基于全转录组测序的小鼠HCC中miR-122-5p和miR-27b-3p调控Top2a异常表达的机制分析

Mechanism analysis of miR-122-5p and miR-27b-3p regulating Top2a abnormal expression in rats with HCC based on whole transcriptome sequencing

目的基于全转录组测序探讨小鼠肝细胞癌(hepatocellular carcinoma,HCC)组织中miR-122-5p和miR-27b-3p调控DNA拓扑异构酶2-a(DNA topoisomerase 2-alpha,Top2a)异常表达的可能调控机制。方法通过构建小鼠HCC模型、实时荧光定量PCR(RT-qPCR)和全转录组测序等生物信息学手段,以及结合The Human Protein Atlas(人类蛋白质图谱数据库),分析Top2a在瘤体组织和正常肝组织中的差异表达,并进一步筛选与Top2a或其编码蛋白有PPI和靶标关系的差异(q<0.05,q为校正的P)表达基因和miRNA,分析其功能。
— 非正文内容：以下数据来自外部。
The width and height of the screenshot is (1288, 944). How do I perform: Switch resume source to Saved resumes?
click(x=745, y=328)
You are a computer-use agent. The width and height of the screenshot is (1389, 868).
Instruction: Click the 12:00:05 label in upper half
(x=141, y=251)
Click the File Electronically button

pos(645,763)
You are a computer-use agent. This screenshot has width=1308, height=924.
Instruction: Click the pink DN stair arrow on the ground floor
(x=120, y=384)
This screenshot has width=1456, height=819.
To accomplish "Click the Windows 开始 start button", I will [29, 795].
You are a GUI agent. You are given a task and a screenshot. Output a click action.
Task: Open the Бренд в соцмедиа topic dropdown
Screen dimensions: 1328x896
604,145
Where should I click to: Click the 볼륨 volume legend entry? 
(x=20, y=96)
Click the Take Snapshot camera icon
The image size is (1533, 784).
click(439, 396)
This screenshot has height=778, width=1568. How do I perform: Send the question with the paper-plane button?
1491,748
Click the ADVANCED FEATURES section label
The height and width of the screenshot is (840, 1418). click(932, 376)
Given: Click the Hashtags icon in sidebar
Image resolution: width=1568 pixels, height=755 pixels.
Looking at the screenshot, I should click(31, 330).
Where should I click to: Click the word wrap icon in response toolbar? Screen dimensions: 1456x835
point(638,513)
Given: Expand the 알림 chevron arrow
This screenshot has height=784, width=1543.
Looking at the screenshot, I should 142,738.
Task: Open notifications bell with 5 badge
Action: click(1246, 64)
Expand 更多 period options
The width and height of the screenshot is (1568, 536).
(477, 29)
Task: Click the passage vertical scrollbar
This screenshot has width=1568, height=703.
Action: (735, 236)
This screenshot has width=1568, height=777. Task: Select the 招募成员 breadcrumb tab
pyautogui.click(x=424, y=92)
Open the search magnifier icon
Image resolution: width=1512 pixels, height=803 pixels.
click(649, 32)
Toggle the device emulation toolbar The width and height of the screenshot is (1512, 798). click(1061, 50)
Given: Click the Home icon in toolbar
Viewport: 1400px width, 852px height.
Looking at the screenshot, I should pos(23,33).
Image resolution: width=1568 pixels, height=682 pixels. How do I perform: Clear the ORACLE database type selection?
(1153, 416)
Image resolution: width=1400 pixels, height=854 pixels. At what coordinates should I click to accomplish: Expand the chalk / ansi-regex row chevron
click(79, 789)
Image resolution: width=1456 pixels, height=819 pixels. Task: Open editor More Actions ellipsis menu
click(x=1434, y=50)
构建Top2a编码蛋白的蛋白质-蛋白质互作图(PPI)和分析Top2a及相关基因参与的生物学功能。结果与对照组相比,瘤体组织中Top2a差异过表达(P<0.05),且存在87个与Top2a编码蛋白互作、差异表达的蛋白编码基因。GO功能富集显示,Top2a及相关基因主要存在于细胞核,且多数具有蛋白结合和DNA结合活性,参与RNA聚合酶Ⅱ启动子转录的正向调节、细胞对DNA损伤刺激的反应和染色体分离等生物学过程。同时,存在miR-27b-3p和miR-122-5p这2种靶向于Top2a的miRNA在瘤体组织中表达显著低于对照组织。Top2a基因在肝癌组织中RNA和蛋白质表达水平均高于正常肝组织,此外,Top2a基因低表达的肝癌患者的生存率明显高于高表达的患者。结论Top2a基因在HCC中过表达是其细胞抑制了miR-122-5p和miR-27b-3p表达的结果。而Top2a在细胞核内通过蛋白结合和DNA结合等活性,影响转录起始、DNA损伤刺激反应和染色体分离等生物学过程,则是其在HCC中发挥作用的分子机制。Top2a基因可能是预测肝癌预后的重要生物标志物,有一定的临床诊断价值。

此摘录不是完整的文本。